Thin provisioning

In computing, thin provisioning involves using virtualization technology to portray the illusion of having more physical resources than are actually available. If a system always has enough resources to simultaneously support all virtualized resources, then it is not thin-provisioned. In this article, the term "thin provisioning" is applied to the disk layer, but in practice, it can refer to an allocation scheme for any resource. For example, real memory in a computer is typically thin-provisioned to run tasks with some form of address translation technology doing the virtualization. Each program acts as if it has real memory allocated; the total allocated virtual memory typically exceeds the total real memory.

The efficiency of thin or thick/fat provisioning depends on the use case, not the technology.

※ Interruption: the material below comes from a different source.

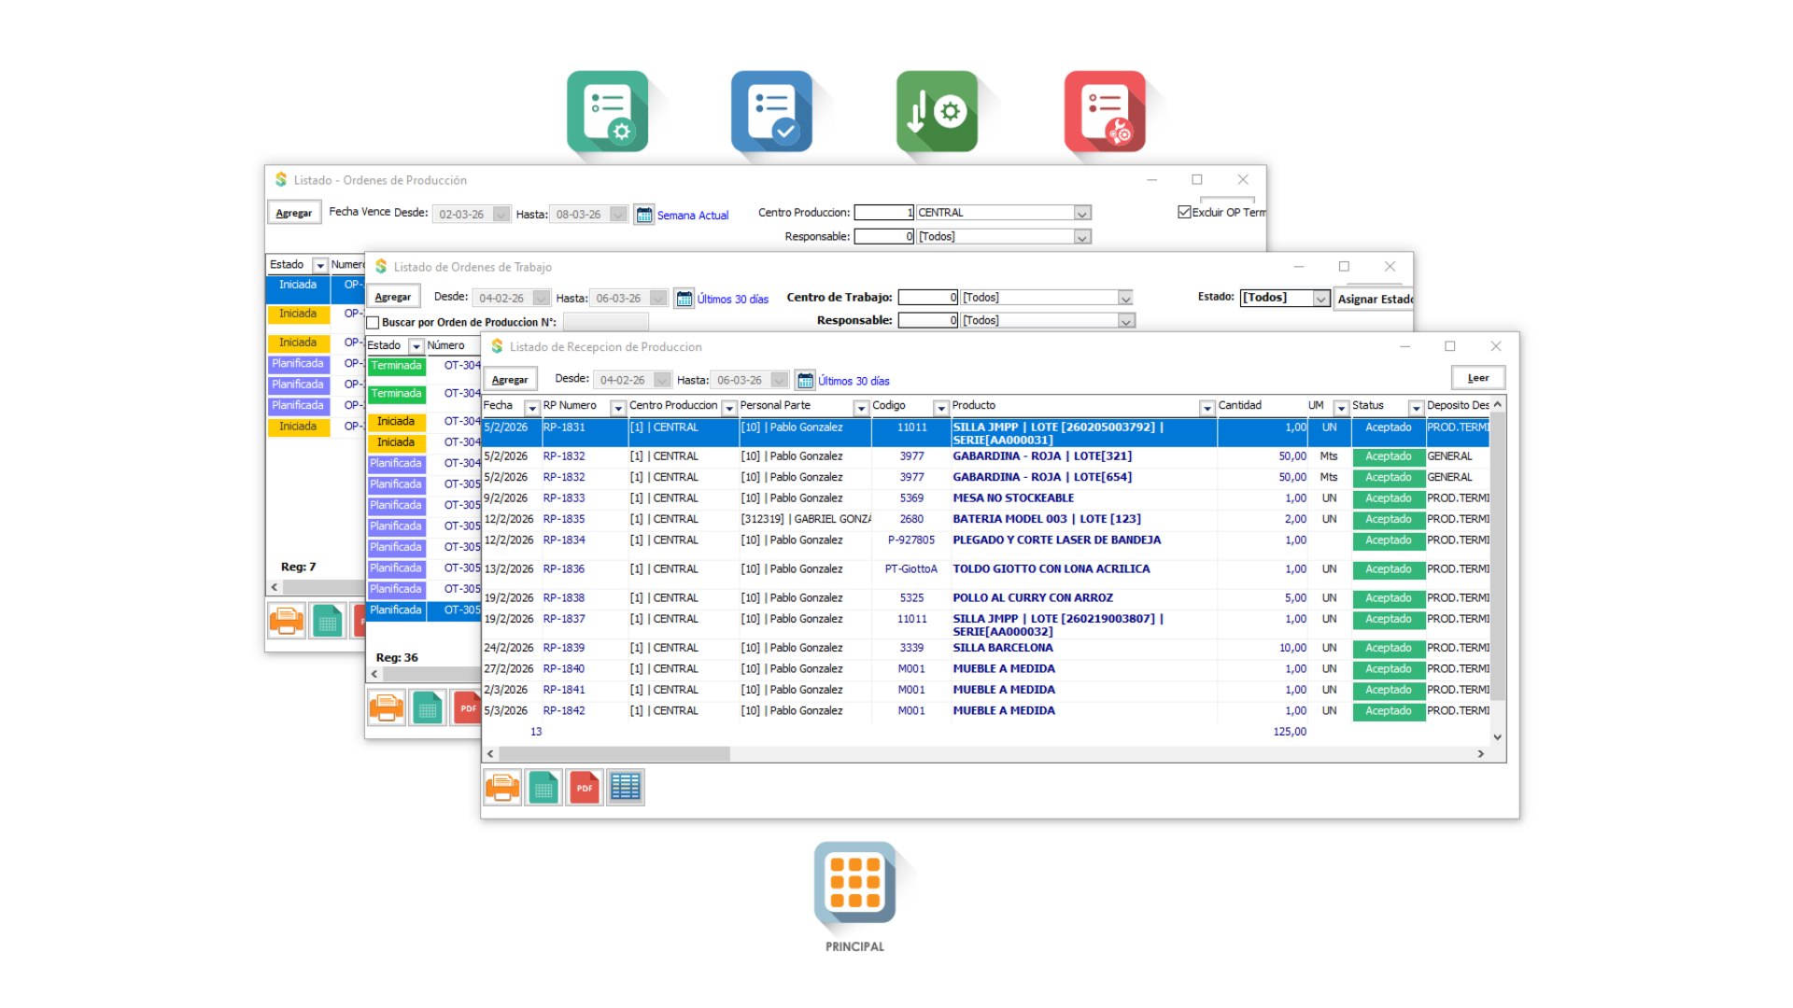1793x1008 pixels.
Task: Toggle the Excluir OP Terminadas checkbox
Action: pos(1184,212)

Thick provisioning is typically more efficient when resource use closely matches resource allocation; thin provisioning is beneficial when only a fraction of an allocation is actually used, so that the benefit of providing just the required resources surpasses the overhead of virtualization.

Just-in-time allocation differs from thin provisioning; most filesystems allocate files just-in-time but aren't thin-provisioned. Overallocation also differs from thin provisioning; resources can be overallocated/oversubscribed without virtualization, for example, overselling seats on a flight without allocating actual seats at the time of sale, avoiding a claim on a specific seat number for each customer.

Thin provisioning is a mechanism that applies to large-scale centralized computer disk-storage systems, SANs, and storage virtualization systems. It permits easy allocation of space to servers on a just-enough and just-in-time basis; thin provisioning is also known as "sparse volumes" in some contexts.